Which would be cause one of them is corrupt in the Windows Update cache!

Also, I'm not gonna stoop to your *rude* level anymore, so you get a


----------



## 95Viper (Feb 21, 2014)

I am not being rude. You are not grasping that deleting the cache may have nothing to do with installing a KB that requires other KBs or files be loaded before it will install.

For all I know it could be his connection to the server at MS; as, it does not complete the download.

You are trying to impose your solution on the one I gave... which is not the point I was giving to the OP.

Your solution works, I have used it before.
Mine works; as, I have used before, too.
You seem not to like others giving their solutions... only yours.

Yeah, have a nice day.


----------



## FX-GMC (Feb 21, 2014)

95Viper said:


> I am not being rude. You are not grasping that deleting the cache may have nothing to do with installing a KB that requires other KBs or files be loaded before it will install.
> 
> For all I know it could be his connection to the server at MS; as, it does not complete the download.
> 
> ...



You're right and thanks. You too.

EDIT: Well let me clarify. It's not that I don't like others giving solutions (I couldn't do my job if I didn't). I think I was just in a weird mood today.


----------



## 95Viper (Feb 21, 2014)

Me, three.
Me, Myself and I


----------



## kalstrand (Feb 25, 2014)

Thanks for the help everyone.  It worked to manually download and install the updates that were failing.


----------



## Arjai (Feb 25, 2014)

95Viper said:


> I am not being rude.

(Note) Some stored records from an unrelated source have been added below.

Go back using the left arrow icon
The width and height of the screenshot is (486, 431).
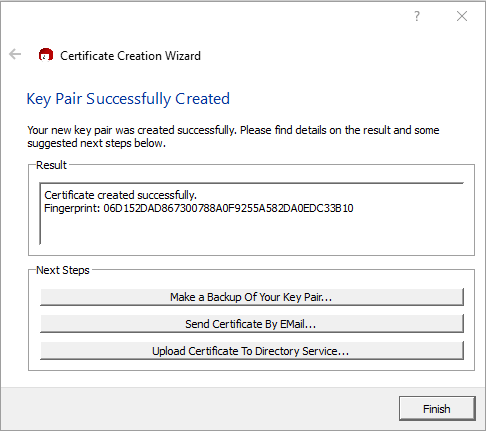click(15, 54)
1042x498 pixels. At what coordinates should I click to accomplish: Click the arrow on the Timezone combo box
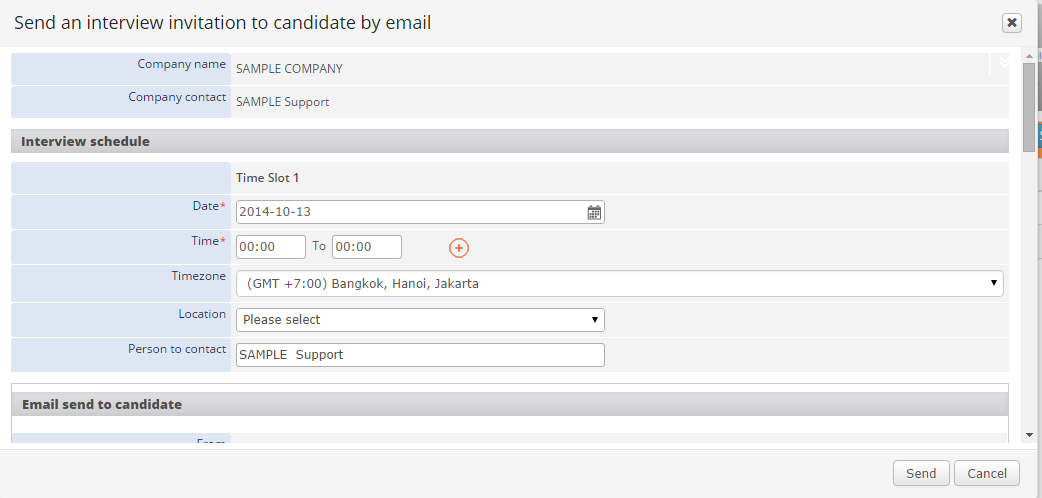[993, 283]
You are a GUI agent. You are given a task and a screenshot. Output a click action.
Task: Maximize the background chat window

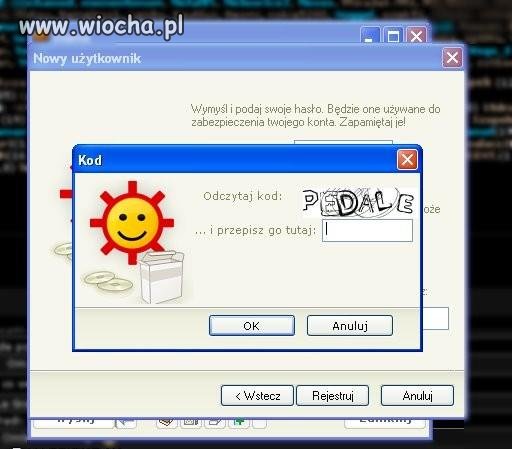[393, 36]
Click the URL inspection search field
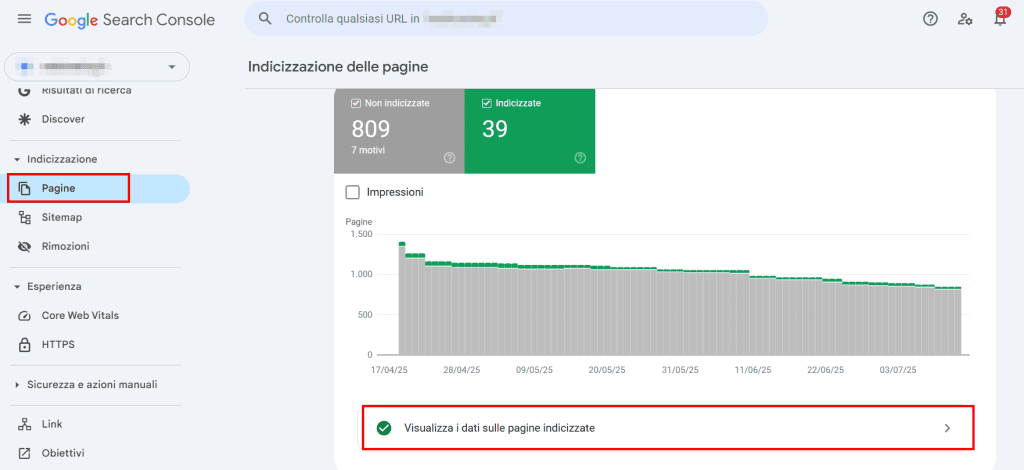The image size is (1024, 470). point(506,19)
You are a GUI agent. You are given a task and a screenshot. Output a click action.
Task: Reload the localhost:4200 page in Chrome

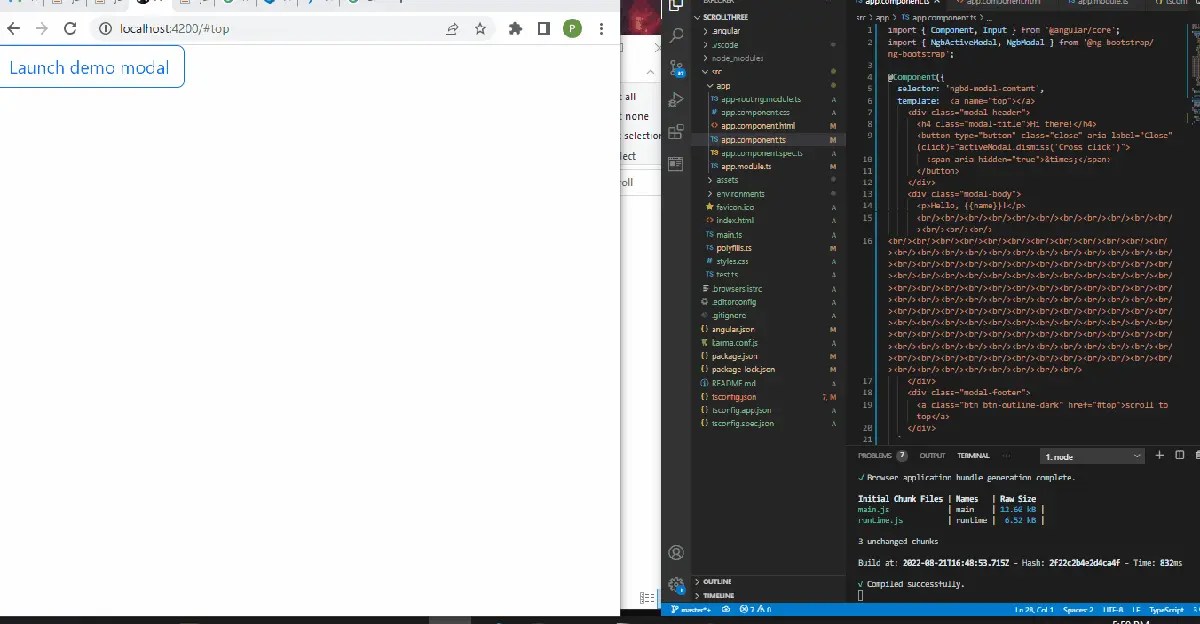(x=69, y=29)
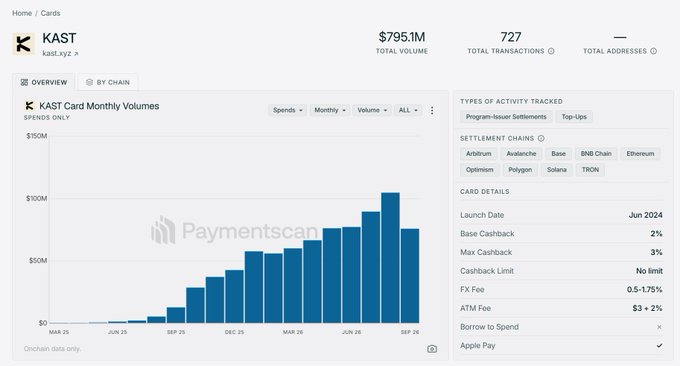Click the Ethereum settlement chain tag
Viewport: 680px width, 366px height.
coord(640,154)

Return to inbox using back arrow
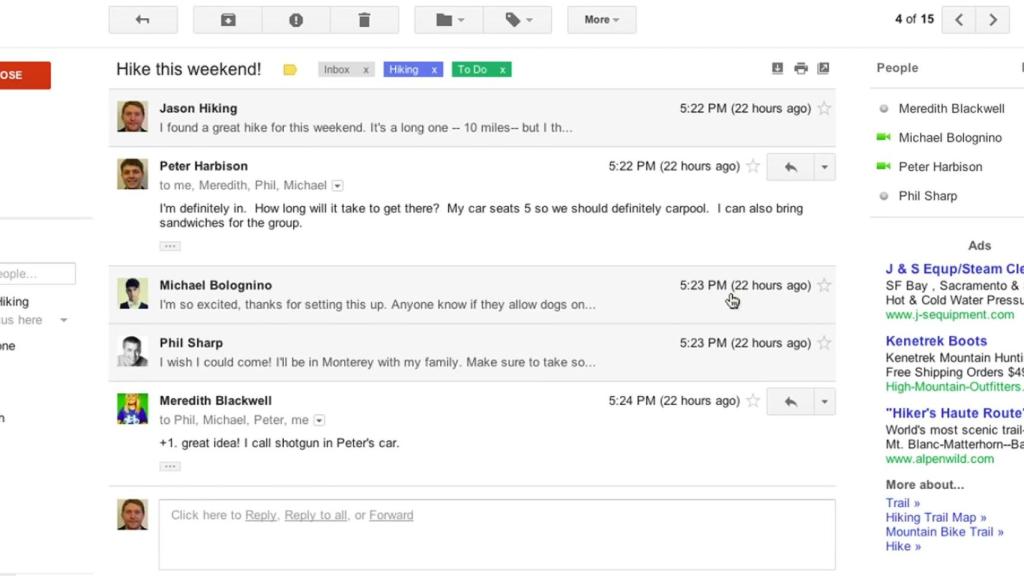point(143,19)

You are not grasping that deleting the cache may have nothing to do with installing a KB that requires other KBs or files be loaded before it will install.
> 
> For all I know it could be his connection to the server at MS; as, it does not complete the download.
> 
> ...





FX-GMC said:


> You're right and thanks. You too.
> 
> EDIT: Well let me clarify. It's not that I don't like others giving solutions (I couldn't do my job if I didn't). I think I was just in a weird mood today.





95Viper said:


> Me, three.
> Me, Myself and I





Well done folks!


----------



## rtwjunkie (Feb 25, 2014)

kalstrand said:


> Thanks for the help everyone.  It worked to manually download and install the updates that were failing.


 
Good To hear!  It USUALLY works.  Sometimes you need more heavy methods to deal with it if it doesn't.


----------



## Carlos José Conceição (Aug 9, 2014)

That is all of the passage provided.